Wednesday, March 14, 2012

Light...



... on a March morning,


on a yellow teapot,


on a red wall,


on black fur,


from Jupiter and Venus (father and daughter, rarely seen out together).

Sunday, March 11, 2012

Maquetting

Thanks so much for all the kind comments on the last post, it really does help.

Now though I'll move on to something more cheerful, as, by and large, cheerful is what we are. I've been maquetting.  This is in response for a 'call for maquettes' at Clive Hicks-Jenkins Artlog.  Clive inspires.  He inspires creative activity, but above all, he inspires enormous amounts of love, affection and admiration from many, many people (to say nothing of other creatures).  There's really too much to say about the wonderful things that can be seen at the Artlog, which is just one window on to a life which simply overflows with the making and doing of beautiful things, which, marvels further abounding, he finds time to post about the process of much of it, using high quality, high res photos and lovely bright, clear descriptions, the energy and generosity of which never ceases to amaze. I can't urge visiting too strongly, it's a glowing, joyous place.

Clive makes maquettes, paper models, usually jointed with those paper fastener things that look like little nails which you push through the paper then divide and bend back, which he uses to set up and adjust the composition of his paintings.  However, the maquettes are also objects of beauty and fascination in themselves, and others have been taking up the idea and making maquettes of their own, notably Zoe with her quirky, seductive tango dancers and blue cats.  

So, unworthiness to fasten shoe-latchets notwithstanding, I thought I'd have a play, not with a view to developing paintings or anything, just for the amusement of making them.  First though, find your paper fasteners.  Looking in on an art shop for something else, I thought to ask for them, but didn't know what they were called in French, so I had to give a rough translation of the same description as in the paragraph above.  After a few moments of puzzled frowning:

'Ah' said the assistant 'attaches parisiennes!' 

And owing to the, to me, inexplicable craze for le scrapbooking, which along with rubber stamps, seems to be what keep the few remaining art shops open, the shop stocked not only the traditional chunky brass and stainless variety, but also an array of exquisite, tiny multicoloured ones of different shapes and weights.  Seduced by their kaleidoscopic prettiness, I bought far more than I needed.
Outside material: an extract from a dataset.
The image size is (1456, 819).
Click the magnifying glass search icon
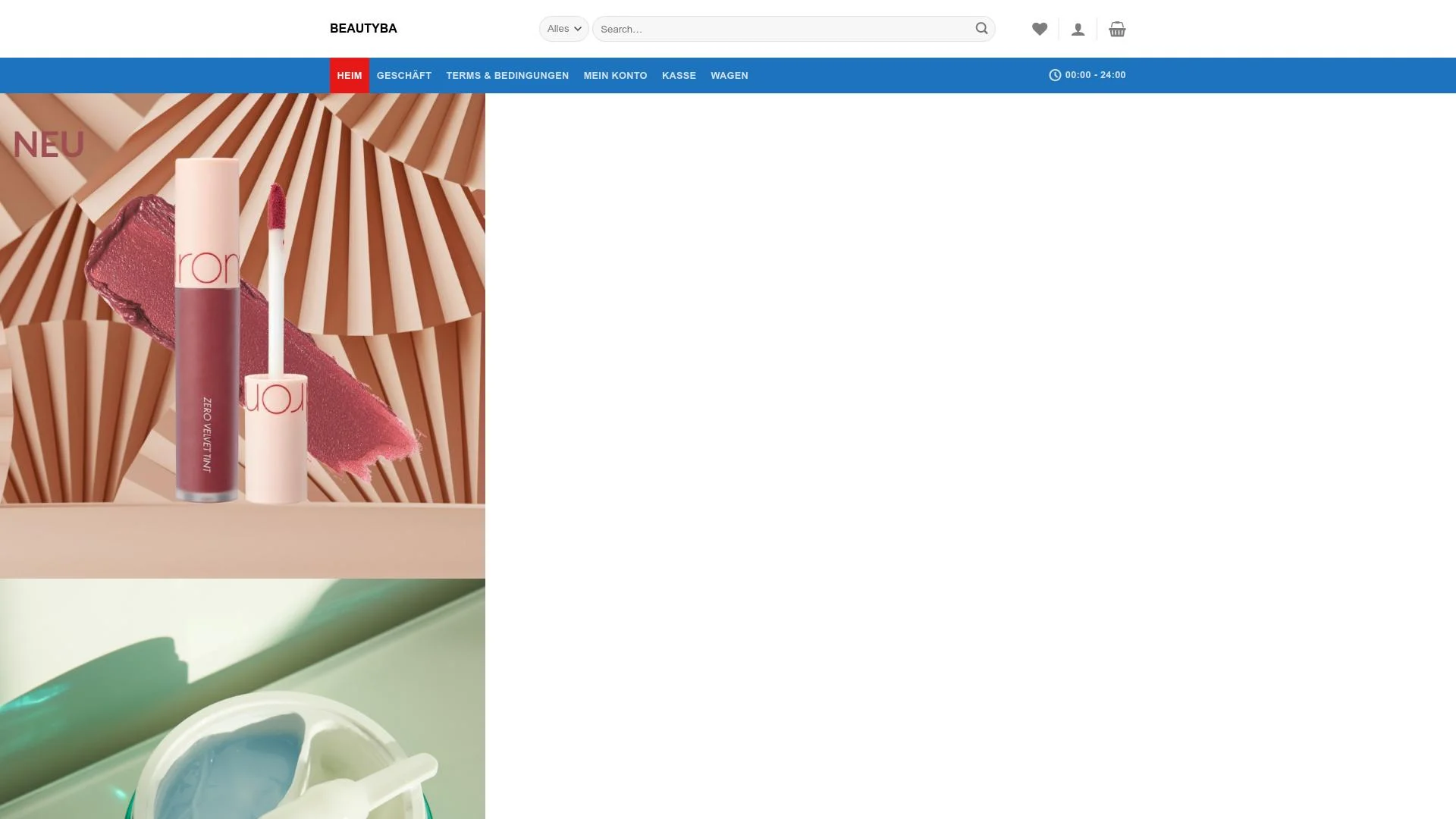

It seems they are sometimes also called brads, I don't know if this is an Americanism,  


but to use brads, you need some kind of bradawl.  I'd never thought about that word before.  This isn't a purpose-made one though, it's a winkle pin.

I've always rather liked the story of The Musicians of Bremen, the way the animals cheat the humans and get to live long in amity together, so thought I might try some maquettes of them.  So I decided to start with the donkey and found a picture of a one on-line, 


then found another use for the Kindle.  You can send yourself JPEG files, but they only open as small, low contrast grey-scale things, but that's quite good just to use as a drawing aid, without too much distracting information.


After the initial drawing, I made a tracing of it, overlapping on the areas to be jointed. It reminded me of making sewing patterns when I was younger.


As well to trace it larger than you finally want it to leave room for trimming and adjustment.  Then I transferred it to heavy cartridge paper, and played about to position the joints.


Then I de-constructed the donkey,


found a set of unused gouache paints, 


and painted him.

It's annoyingly cute; as ever shades of the primary school begin to close on stuff I make and do.  But the exercise was interesting and absorbing, and it is a first attempt.  Dog, cat and cockerel still to be done.